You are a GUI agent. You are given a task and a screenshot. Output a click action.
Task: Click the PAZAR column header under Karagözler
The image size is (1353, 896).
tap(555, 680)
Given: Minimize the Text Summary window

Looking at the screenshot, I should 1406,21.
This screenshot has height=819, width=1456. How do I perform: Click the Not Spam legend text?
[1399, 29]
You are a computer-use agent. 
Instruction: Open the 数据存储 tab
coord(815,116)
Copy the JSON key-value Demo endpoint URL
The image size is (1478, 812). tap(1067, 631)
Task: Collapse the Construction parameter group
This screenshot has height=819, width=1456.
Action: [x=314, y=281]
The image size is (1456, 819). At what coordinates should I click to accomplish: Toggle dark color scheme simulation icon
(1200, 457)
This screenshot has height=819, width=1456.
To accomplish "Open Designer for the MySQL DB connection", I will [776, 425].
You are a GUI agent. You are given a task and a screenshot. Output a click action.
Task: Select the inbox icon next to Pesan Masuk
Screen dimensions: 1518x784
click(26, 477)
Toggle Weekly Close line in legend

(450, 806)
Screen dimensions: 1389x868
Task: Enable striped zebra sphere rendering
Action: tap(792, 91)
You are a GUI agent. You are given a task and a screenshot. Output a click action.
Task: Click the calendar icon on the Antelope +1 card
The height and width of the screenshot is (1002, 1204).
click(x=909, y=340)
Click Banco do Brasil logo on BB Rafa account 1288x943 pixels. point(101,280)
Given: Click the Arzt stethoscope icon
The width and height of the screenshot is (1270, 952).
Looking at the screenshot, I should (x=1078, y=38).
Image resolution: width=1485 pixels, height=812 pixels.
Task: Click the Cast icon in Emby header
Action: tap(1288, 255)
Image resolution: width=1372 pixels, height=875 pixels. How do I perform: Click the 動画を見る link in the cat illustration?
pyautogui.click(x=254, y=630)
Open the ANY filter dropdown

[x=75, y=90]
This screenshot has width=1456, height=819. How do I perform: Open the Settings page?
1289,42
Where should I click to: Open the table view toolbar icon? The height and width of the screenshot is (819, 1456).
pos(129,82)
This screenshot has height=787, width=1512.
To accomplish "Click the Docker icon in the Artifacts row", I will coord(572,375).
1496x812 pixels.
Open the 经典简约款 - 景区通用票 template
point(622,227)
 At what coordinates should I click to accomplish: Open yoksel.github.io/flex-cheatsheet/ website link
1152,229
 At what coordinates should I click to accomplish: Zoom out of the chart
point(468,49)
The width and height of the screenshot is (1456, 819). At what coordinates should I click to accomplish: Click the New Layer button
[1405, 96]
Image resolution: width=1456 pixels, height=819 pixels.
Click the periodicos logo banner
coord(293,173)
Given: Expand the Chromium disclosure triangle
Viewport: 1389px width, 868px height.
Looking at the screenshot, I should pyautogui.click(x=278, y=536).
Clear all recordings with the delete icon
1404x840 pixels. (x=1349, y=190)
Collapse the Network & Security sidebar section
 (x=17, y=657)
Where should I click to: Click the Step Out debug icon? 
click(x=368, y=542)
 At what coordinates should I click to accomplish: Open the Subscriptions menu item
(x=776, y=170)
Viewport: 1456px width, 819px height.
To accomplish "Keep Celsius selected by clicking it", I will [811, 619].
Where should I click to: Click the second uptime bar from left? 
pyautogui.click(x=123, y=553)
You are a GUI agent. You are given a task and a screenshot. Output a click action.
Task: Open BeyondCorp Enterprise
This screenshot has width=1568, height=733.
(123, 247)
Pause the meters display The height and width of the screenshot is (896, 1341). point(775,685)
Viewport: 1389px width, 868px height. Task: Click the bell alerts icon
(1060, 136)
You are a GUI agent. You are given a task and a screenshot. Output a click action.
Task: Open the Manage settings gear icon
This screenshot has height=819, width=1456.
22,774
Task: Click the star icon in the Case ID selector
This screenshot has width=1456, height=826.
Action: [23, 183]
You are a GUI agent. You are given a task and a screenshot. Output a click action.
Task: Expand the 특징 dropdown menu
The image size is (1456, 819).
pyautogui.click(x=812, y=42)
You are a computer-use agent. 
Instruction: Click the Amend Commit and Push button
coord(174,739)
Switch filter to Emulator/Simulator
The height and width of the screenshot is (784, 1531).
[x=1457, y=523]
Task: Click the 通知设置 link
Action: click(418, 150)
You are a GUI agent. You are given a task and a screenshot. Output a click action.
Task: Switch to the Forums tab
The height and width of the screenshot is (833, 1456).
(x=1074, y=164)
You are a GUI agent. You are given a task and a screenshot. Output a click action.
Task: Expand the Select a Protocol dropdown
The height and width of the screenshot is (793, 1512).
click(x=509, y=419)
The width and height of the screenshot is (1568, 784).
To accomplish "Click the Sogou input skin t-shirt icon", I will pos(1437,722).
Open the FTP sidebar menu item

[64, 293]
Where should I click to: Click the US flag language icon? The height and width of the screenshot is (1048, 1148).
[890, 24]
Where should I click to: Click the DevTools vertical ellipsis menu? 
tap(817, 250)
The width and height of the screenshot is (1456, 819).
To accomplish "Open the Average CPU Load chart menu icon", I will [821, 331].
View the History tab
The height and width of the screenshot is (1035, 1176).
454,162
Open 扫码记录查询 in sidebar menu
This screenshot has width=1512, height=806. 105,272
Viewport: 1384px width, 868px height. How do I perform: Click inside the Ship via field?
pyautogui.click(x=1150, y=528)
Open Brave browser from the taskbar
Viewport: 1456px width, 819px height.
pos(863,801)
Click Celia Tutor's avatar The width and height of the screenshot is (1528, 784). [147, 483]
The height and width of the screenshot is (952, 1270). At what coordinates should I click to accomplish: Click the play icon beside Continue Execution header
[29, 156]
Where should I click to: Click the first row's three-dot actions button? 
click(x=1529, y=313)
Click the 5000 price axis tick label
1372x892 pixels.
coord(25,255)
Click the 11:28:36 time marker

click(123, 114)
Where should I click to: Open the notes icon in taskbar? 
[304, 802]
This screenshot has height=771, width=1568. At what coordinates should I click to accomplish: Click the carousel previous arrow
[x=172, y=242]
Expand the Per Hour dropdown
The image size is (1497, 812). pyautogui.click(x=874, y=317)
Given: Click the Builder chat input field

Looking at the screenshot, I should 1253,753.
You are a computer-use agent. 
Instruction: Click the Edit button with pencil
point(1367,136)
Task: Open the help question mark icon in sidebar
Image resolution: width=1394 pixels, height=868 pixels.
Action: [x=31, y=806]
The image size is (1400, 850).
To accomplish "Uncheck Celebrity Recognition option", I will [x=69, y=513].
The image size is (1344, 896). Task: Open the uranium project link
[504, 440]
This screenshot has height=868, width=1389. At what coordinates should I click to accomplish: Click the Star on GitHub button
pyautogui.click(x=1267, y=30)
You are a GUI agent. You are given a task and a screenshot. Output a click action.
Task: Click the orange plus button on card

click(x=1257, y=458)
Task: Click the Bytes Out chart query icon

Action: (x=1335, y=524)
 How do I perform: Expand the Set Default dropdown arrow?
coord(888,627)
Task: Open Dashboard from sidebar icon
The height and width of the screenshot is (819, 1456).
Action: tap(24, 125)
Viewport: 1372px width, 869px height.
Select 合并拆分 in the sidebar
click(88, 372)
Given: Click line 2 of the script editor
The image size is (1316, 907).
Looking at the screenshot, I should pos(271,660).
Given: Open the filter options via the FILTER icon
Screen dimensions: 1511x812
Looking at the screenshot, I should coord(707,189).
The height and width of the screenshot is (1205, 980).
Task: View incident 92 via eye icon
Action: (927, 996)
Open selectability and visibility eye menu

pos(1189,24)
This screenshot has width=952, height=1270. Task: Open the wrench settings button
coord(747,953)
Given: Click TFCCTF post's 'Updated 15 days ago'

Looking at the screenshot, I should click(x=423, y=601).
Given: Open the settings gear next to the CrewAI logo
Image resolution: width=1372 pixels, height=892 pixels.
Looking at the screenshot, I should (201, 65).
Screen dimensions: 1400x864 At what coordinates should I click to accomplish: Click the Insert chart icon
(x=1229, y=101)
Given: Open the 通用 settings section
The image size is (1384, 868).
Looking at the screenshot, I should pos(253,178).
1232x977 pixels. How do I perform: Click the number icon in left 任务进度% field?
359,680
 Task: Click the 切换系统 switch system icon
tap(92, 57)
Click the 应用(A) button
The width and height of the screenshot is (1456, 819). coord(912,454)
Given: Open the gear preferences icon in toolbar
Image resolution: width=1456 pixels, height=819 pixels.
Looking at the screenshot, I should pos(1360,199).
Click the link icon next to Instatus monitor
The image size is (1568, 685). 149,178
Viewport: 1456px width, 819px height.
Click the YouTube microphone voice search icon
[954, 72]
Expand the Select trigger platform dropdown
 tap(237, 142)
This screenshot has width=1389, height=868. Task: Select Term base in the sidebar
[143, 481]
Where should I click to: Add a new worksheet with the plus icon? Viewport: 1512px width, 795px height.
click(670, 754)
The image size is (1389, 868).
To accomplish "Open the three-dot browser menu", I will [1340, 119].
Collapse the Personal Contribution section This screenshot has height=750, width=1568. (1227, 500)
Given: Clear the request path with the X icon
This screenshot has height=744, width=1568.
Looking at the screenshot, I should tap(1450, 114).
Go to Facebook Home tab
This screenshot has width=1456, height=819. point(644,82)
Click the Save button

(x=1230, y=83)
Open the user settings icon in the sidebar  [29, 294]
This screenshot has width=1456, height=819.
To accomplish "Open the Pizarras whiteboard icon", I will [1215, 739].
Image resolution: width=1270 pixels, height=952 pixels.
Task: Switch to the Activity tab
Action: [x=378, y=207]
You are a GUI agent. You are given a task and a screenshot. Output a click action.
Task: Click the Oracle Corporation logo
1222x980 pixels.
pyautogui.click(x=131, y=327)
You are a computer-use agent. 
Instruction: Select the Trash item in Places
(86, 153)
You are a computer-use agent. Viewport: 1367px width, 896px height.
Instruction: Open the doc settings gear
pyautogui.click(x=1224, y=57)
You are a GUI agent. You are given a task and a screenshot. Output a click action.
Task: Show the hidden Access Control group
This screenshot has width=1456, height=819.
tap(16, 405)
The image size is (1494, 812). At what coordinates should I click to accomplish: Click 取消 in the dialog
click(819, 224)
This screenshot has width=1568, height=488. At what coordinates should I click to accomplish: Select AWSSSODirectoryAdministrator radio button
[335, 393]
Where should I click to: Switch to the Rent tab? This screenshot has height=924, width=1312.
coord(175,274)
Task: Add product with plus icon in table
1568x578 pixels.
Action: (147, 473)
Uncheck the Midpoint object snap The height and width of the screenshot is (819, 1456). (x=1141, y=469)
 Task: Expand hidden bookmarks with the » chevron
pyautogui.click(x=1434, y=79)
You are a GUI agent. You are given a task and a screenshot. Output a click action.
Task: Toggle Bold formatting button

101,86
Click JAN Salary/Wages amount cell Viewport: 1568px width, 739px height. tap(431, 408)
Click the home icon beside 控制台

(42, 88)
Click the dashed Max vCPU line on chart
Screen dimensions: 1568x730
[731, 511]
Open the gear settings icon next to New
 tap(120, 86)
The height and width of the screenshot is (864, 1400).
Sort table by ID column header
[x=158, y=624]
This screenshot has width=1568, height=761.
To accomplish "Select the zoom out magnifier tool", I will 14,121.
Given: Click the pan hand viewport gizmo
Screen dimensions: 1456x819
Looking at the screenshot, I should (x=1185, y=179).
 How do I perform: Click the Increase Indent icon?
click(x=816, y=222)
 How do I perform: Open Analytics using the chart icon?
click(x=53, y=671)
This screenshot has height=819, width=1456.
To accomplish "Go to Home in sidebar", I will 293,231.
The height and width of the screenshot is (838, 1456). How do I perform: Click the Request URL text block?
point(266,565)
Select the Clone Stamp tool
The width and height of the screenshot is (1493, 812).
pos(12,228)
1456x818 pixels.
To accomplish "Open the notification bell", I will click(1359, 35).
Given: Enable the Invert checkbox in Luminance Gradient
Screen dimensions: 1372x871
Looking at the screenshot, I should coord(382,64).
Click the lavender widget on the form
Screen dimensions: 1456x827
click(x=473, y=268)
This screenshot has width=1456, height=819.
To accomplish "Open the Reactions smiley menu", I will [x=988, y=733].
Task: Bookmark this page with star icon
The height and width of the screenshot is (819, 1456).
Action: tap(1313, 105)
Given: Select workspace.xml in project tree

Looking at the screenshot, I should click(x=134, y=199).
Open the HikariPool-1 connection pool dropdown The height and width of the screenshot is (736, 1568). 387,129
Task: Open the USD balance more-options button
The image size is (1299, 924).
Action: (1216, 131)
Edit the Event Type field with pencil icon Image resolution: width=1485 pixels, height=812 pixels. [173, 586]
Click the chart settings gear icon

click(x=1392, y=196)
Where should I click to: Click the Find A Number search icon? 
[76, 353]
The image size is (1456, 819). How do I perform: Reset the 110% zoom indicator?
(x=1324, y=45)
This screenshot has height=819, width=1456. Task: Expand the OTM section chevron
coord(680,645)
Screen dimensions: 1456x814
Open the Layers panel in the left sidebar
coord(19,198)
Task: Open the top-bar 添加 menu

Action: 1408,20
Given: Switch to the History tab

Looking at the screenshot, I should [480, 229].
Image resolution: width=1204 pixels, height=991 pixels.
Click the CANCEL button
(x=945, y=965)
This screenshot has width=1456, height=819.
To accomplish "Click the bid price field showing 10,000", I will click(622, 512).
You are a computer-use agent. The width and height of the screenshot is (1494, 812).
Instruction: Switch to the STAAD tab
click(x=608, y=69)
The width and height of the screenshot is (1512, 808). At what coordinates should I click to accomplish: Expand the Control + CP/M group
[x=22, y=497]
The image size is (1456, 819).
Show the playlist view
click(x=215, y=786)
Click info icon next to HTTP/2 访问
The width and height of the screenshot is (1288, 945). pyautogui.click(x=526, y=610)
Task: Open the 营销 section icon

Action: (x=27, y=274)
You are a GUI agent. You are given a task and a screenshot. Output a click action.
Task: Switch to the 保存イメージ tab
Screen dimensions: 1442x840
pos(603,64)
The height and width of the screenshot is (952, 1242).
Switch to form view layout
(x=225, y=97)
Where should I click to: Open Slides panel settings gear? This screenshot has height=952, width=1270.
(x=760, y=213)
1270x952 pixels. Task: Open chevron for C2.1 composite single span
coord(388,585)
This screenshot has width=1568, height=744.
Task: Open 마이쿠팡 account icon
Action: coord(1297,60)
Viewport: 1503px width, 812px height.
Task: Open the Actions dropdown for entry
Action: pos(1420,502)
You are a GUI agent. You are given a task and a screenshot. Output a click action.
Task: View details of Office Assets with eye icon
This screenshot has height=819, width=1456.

-- -- --

Task statement
Whenever a line of the entries contains the string "options", copy that line.

Exercise result
Given: Open the filter options via the FILTER icon
Task: Open the USD balance more-options button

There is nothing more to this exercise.